-- BEGIN Supplied material --

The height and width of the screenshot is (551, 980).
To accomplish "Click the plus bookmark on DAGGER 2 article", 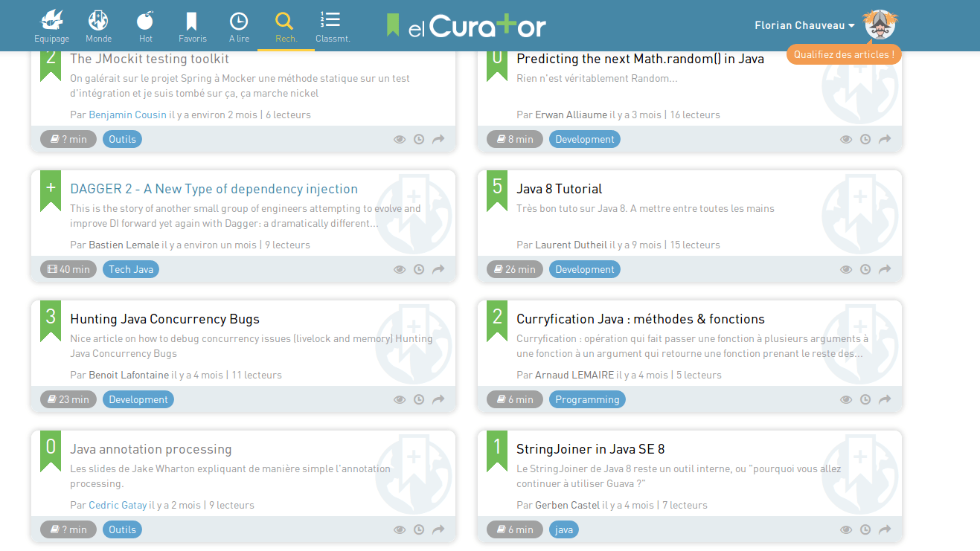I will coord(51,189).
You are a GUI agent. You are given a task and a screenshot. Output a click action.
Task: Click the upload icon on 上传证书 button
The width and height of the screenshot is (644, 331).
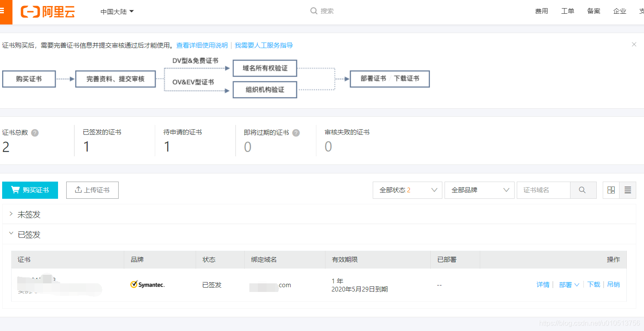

-- END Supplied material --

**Stated goal:** Could you write out the lines of the data word for word, starting with the line containing "You are a GUI" and going on through the end of the data, leaving the pictures out?

**Full output:**
You are a GUI agent. You are given a task and a screenshot. Output a click action.
Task: Click the upload icon on 上传证书 button
The width and height of the screenshot is (644, 331).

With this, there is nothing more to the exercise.